EXERCISE INPUT |
- Opening Delimiter -

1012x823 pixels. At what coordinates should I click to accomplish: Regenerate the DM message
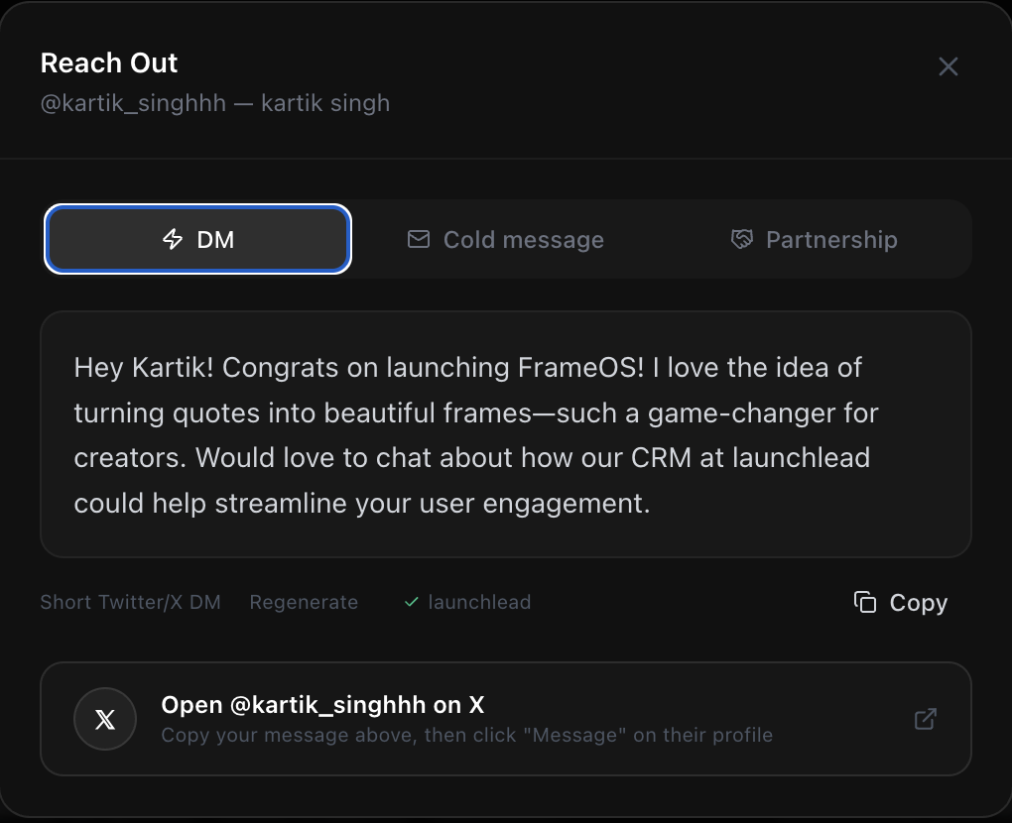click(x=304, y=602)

- Closing Delimiter -
- Opening Delimiter -

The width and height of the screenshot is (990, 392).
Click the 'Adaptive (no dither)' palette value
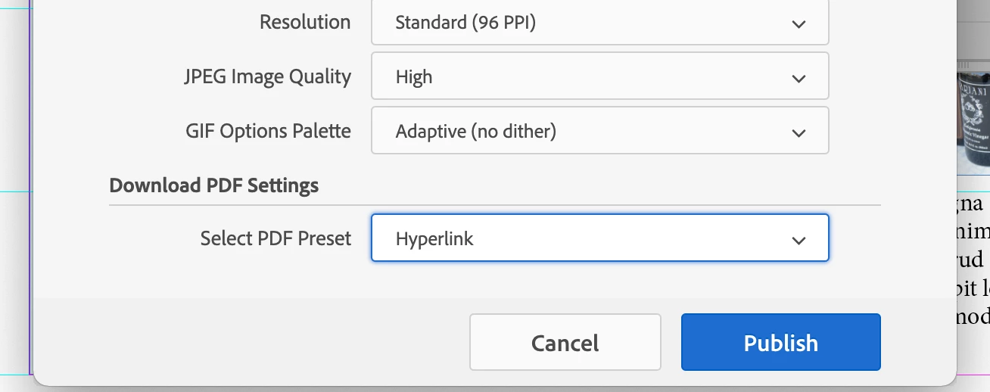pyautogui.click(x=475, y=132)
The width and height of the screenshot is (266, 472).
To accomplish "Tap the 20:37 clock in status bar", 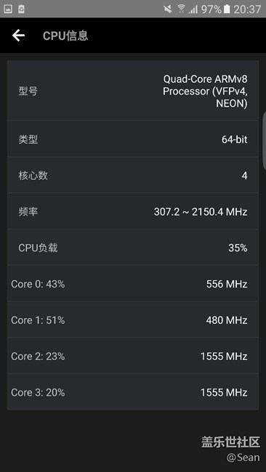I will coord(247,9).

- Closing Delimiter -

THE PROBLEM | Wherever the string "screenshot" appears in a line of the records above, copy that line.

EXERCISE RESPONSE |
The width and height of the screenshot is (990, 392).
The width and height of the screenshot is (266, 472).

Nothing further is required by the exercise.